Tasks
[a] In the passage on restaurant labor, what does Brad Long always tell people at a cocktail party when they ask what he does?
[b] Check each statement against the passage on restaurant labor, answering yes or no and quoting the words that decide it: (i) Brad Long is the culinary mind behind Toronto's Veritas restaurant and My Place. (ii) Long accepts the praise when other guests call him an executive chef. (iii) Minimum wage was recently lowered in several Canadian provinces.
[c] Pick up the passage on restaurant labor after its last sentence and keep writing it.

The scene is a typical one: a cocktail party, populated by well-heeled guests balancing wine glasses and crudité plates, trading commentaries on the weather and scoffing remarks about the state of the world. “What do you do?,” the standard script will eventually run. Brad Long, the culinary mind behind Toronto’s Veritas restaurant and My Place, will always tell the inquisitor he’s a cook. When other guests interrupt to say the man is, in fact, an executive chef of some experience and reputation, Long will cut the praise off at its knees. “My trade is cooking, and it’s a damn honourable one,” he says. “That’s what I try to teach my people coming into this business right now: that cooking is a proud tradition and an important one.”

It’s a message worth hearing, as the massive beast that is the hospitality industry shakes off the cobwebs of a damaging recession and negotiates a transition into its next evolutionary stage, ever mindful of how its fortunes are a function of the condition of the labour force that powers it. The biggest chunk of a restaurant’s budget, the blood in its veins, the gas in its tank, the labour slice, is a critical component of success for any player on this field. Mastering its shifting shapes is essential to a restaurant’s productive, profitable existence, particularly when the economy is in a state of flux or when minimum wage is raised, as it recently was in several Canadian provinces.

Collected data entries:
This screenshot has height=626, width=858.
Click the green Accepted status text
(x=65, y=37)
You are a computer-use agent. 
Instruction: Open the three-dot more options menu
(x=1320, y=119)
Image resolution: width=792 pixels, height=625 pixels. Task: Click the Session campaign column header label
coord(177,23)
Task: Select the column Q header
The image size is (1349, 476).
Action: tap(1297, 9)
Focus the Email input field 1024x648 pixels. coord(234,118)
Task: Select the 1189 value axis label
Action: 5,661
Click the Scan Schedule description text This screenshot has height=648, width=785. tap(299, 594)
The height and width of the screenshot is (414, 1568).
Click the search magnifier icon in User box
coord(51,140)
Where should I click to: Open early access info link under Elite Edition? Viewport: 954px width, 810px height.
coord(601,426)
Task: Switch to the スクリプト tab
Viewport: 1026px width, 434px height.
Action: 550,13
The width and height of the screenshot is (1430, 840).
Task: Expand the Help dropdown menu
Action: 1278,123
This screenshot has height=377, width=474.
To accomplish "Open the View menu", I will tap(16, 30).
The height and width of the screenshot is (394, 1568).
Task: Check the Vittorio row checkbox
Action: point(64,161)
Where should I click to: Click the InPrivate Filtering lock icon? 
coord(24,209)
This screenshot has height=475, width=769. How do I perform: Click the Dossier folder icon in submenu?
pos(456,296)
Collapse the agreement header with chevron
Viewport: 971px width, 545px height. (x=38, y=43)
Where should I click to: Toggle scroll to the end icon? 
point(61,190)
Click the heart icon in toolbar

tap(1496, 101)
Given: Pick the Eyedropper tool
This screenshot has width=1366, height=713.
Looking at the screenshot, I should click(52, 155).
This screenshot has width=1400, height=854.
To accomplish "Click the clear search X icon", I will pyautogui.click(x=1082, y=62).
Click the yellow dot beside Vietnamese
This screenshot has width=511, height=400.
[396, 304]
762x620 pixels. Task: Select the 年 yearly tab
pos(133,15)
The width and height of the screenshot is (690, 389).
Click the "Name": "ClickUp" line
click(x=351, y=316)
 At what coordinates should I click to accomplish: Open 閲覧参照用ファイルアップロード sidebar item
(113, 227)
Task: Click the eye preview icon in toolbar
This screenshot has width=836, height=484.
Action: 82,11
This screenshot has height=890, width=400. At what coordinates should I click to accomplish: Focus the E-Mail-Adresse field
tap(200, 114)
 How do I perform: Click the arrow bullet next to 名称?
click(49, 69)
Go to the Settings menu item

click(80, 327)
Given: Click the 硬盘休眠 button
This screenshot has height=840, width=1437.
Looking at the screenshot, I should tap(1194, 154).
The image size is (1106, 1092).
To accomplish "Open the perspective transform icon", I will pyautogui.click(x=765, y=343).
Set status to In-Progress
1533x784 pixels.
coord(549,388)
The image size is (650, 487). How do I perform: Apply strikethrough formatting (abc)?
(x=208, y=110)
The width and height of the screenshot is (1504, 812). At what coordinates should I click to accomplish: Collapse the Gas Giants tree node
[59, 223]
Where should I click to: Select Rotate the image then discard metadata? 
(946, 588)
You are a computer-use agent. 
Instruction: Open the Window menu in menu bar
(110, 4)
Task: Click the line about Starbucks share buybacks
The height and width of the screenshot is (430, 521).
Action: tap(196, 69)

Answers
[a] He tells them he's a cook.

[b]
(i) Yes: "Brad Long, the culinary mind behind Toronto’s Veritas restaurant and My Place"
(ii) No: "Long will cut the praise off at its knees."
(iii) No: "when minimum wage is raised, as it recently was in several Canadian provinces"

[c]
With more than 100 per cent annual turnover in quick-service establishments conventionally and approximately 60 per cent for casual-dining, staff retention has long been a bugbear for the restaurant trade. From 2006 to 2007, labour pools everywhere dried up, and restaurateurs struggled to fill employment rolls, increasingly working to compensate for the reduced number of young people picking restaurant careers in favour of professions with more financial promise. Fast-forward a couple of years and the situation is, at least, temporarily relieved. A devastating recession has taken its toll and with operators slashing payrolls, most remaining employees have found a new loyalty to their jobs.

With the economy growing once more, the employment challenges have changed — but haven’t gone away. As the demand for resource-based products increases, those people supplementing lost jobs with service in the restaurant business will no doubt shift back into career roles and leave a fresh hole in their stead. “I’ve been in the business more than 25 years and nothing’s changed,” says Marcus Griesbach, owner/operator of Just In Etraining, a Vancouver-based online training provider for front-of-house employees in restaurant operations. “Labour has always been a problem.”

Still, new initiatives in this field work to alleviate the situation on various fronts. For one, employers are adopting novel ways of holding onto staffers longer. For another, new technology delivers alternative means of securing valuable human resources — for those organizations on the ball enough to exploit them. And a host of revamped development offerings promise more efficient and affordable approaches to training restaurant personnel than ever.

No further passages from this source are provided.